Our data agrees a little bit better with the CMB side of things than with the supernova side. But the error bar is pretty huge, so you can’t really say anything. I think quick radio bursts have the potential to be as precise as the other approaches.
Steffen Hagstotz
The Hubble constant is commonly measured in two methods by astronomers. One method is to use the cosmic microwave background, which is the light that was released shortly after the Big Bang in the distant cosmos. The other makes advantage of neighboring supernovae and other stars. These methodologies now differ by a few percentage points. For each megaparsec, the new value from FRBs expands at a pace of approximately 62.3 kilometers per second (about 3.3 million light-years). While lower than the other approaches, it appears to be closer to the figure from the cosmic microwave background, or CMB.
“Our data agrees a little bit better with the CMB side of things than with the supernova side,” says Steffen Hagstotz, an astronomer at Stockholm University. “But the error bar is pretty huge, so you can’t really say anything. I think quick radio bursts have the potential to be as precise as the other approaches,” he says.
No one knows for certain what creates FRBs, though explosions from extremely magnetic neutron stars are one possibility. During the few milliseconds that FRBs emit radio waves, their exceptional brightness allows them to be seen across vast cosmic distances, allowing astronomers to study the void between galaxies.
As a FRB signal travels through the dust and gas that separates galaxies, it scatters in a predictable fashion, causing some frequencies to arrive slightly later than others. The signal becomes more diffused as one moves away from the FRB. Hagstotz and colleagues computed the distances to nine FRBs using measurements of this dispersion. The Hubble constant was established by comparing those distances to the rates at which the host galaxies of the FRBs are retreating from Earth.
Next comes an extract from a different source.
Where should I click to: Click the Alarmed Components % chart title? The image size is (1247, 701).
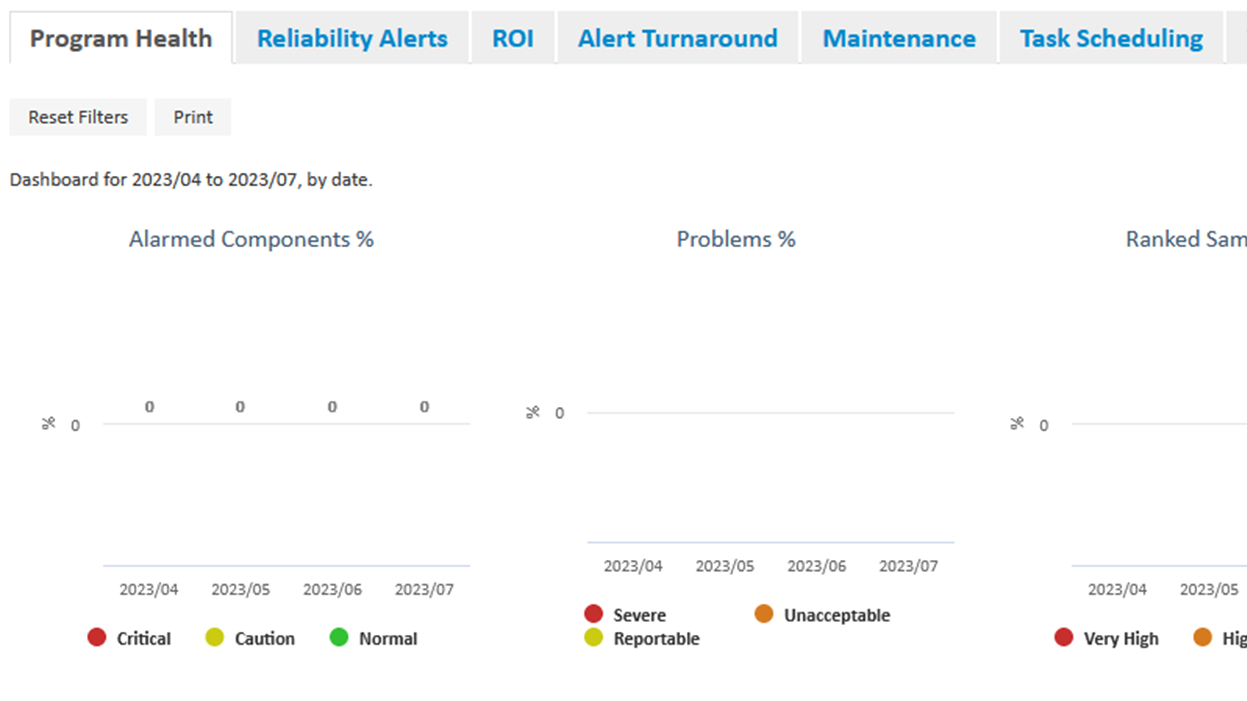(251, 240)
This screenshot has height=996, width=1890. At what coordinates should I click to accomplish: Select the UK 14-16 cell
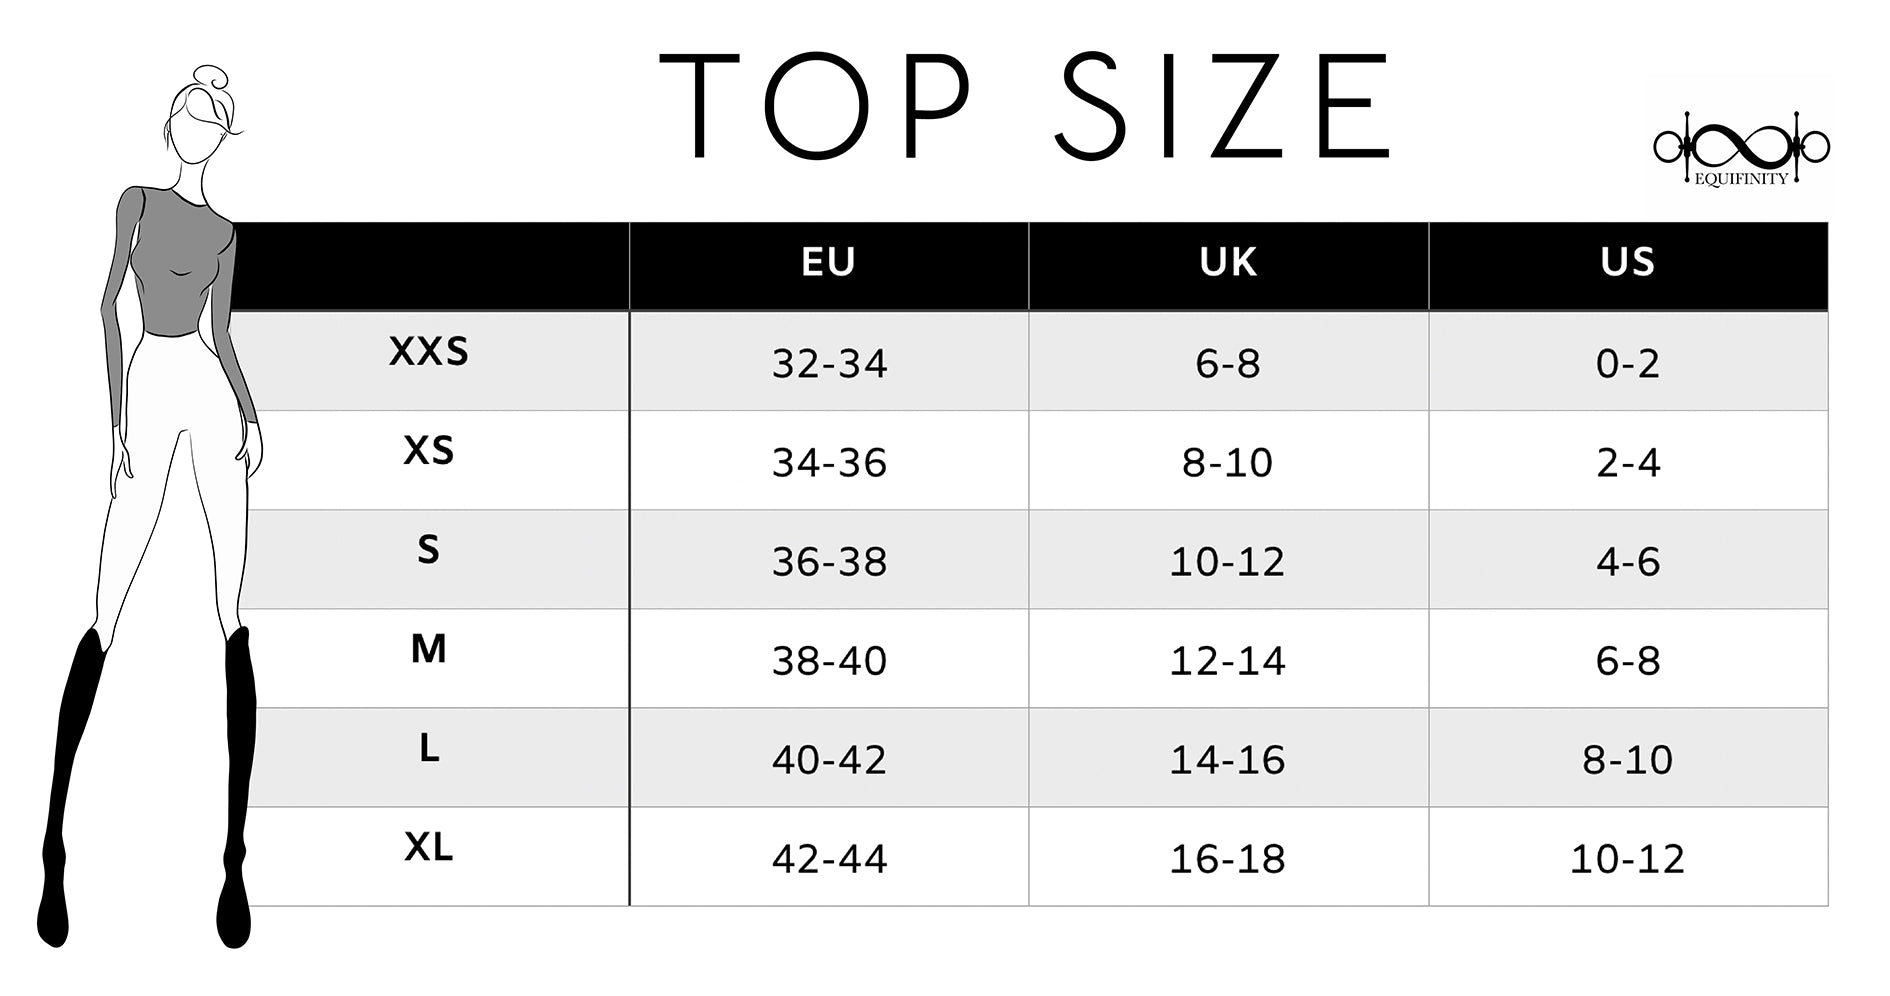click(x=1228, y=760)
The new method’s biggest flaw is that it doesn’t know exactly how the FRB signal disperses as it left its home galaxy and enters intergalactic space, where the gas and dust content is better understood. With a few hundred FRBs, the team estimates that it could reduce the uncertainties and match the accuracy of other methods such as supernovas.
“Given that it’s a first measurement, it’s not unexpected that the current results aren’t as constraining as other more matured probes,” Birrer says.
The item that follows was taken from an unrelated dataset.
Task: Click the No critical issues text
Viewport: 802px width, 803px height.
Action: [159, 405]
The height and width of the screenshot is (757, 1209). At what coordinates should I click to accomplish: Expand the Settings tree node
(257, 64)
New FRB data could be available soon. Many new radio observatories are coming online, and larger surveys, such as those proposed for the Square Kilometre Array, have the potential to find tens of thousands of FRBs every night. Hagstotz believes that in the next year or two, there will be enough FRBs with distance estimations to reliably compute the Hubble constant. FRB data like this could potentially assist scientists figure out what’s producing the spectacular outbursts.
“I am quite pleased about the new opportunities that will be available to us soon,” Hagstotz says. “It’s only just getting started.”